The second silence though, is within the academy, as we also need to reflect on how we represent and communicate our work. The experiences of early career researchers, who often are in precarious positions, and the experiences of the international partners, who are the ones most affected by the cuts, have not been spotlighted in the debate. There could be a protective feature here, to not expose those who are at the lowest levels of the hierarchy and those in the worst positions. However, this made us reflect further. The GCRF (Global Challenge Research Fund) was created to fund and develop ‘equitable partnerships’. We did believe it, and we talked about equitable partnerships in our projects, in presentations, at conferences, in our articles. Moreover, we sought to change research and develop a more ethical approach that allowed partnerships to be considered equitable.

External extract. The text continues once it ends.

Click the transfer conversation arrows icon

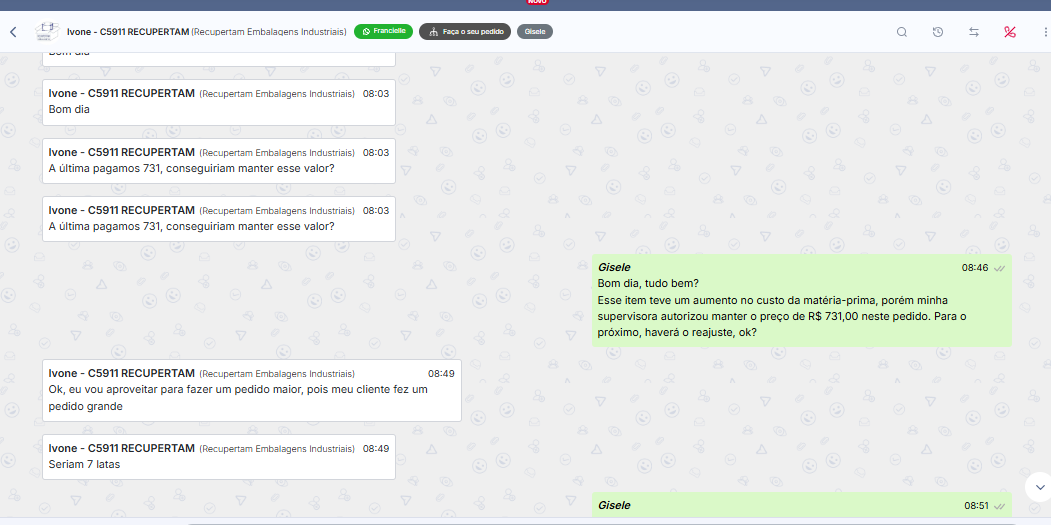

Perhaps this was an illusion. When someone comes with money, and others are at the recipient end, no partnerships can be equitable. When money is taken away, and only some jobs are affected while others are not, partnerships are not equitable either. When the voices we hear are mostly the ones in powerful positions, again we wonder whether we can call these partnerships equitable. Perhaps then, we might need to change the discourse around partnerships; surely, we can call them ethical, but perhaps international development research is not and will not ever be equitable. But it definitely can be healthy, it can mean connection, it can be a journey undertaken together for the better.

Acknowledgments

We wish to acknowledge the work of our Colleague Professor Ross White for first introducing us to the field of idioms of distress in psychotherapeutic settings and for the work undertaken on the grant AH/P009786/1. We are also thankful to the anonymous reviewers.

Disclosure statement

No potential conflict of interest was reported by the author(s).

Additional information

Funding

This work was supported by Arts and Humanities Research Council [Grant Numbers AH/L006936/1 and AH/T007931/1].

Notes on contributors

Maria Grazia Imperiale

Maria Grazia Imperiale is a Lecturer in Adult Education (University of Glasgow, School of Education). In her previous position, she was Academic Coordinator of the Culture for Sustainable and Inclusive Peace Network Plus and a member of the UNESCO Chair Refugee Integration through Languages and the Arts (UNESCO RILA, University of Glasgow). She coordinated research on peacebuilding and conflict transformation through arts-based and participatory methodologies in Ghana, Mexico, Morocco, Palestine, Zimbabwe and the UK. She holds a Ph.D. in Language Education (University of Glasgow) and a MA(Hons) in Applied Linguistics and Intercultural Communication (University for Foreigners of Siena, Italy). She conducted research on language education, multilingualism, intercultural education in several ODA contexts, including contexts of emergencies and protracted crisis such as Palestine, Lebanon, Ethiopia, using decolonising and participatory approaches. She teaches different postgraduate courses within the School of Education and is a research consultant for the British Council.

Alison Phipps

Alison Phipps is Professor of Languages and Intercultural Studies and UNESCO Chair in Refugee Integration through Languages and the Arts (University of Glasgow, School of Education). She has led numerous international development research projects, including the Culture for Sustainable and Inclusive Peace Network Plus, for which she is PI, and the MIDEQHub, for which she is CO-I and Co-Director. In 2017 she was appointed Adjunct Professor of Hospitality and Tourism at Auckland University of Technology. She is an elected Fellow of the Royal Society of Edinburgh, Fellow of the Royal Society of Arts, and Fellow of the Academy of Social Sciences. Alison chairs the New Scots Core Group for Refugee Integration in partnership with Scottish Government, COSLA and Scottish Refugee Council and she is an Ambassador for the Scottish Refugee Council. Alison is the author of several publications, including articles and books, and she is also a poet and has produced and directed theatre and performance in several countries.

Notes

3 As per convention, we present metaphors in capital.

27 The ‘Haldane Principle’ is the principle, enshrined in UK Law which makes statute the absolute independence of research from political interference.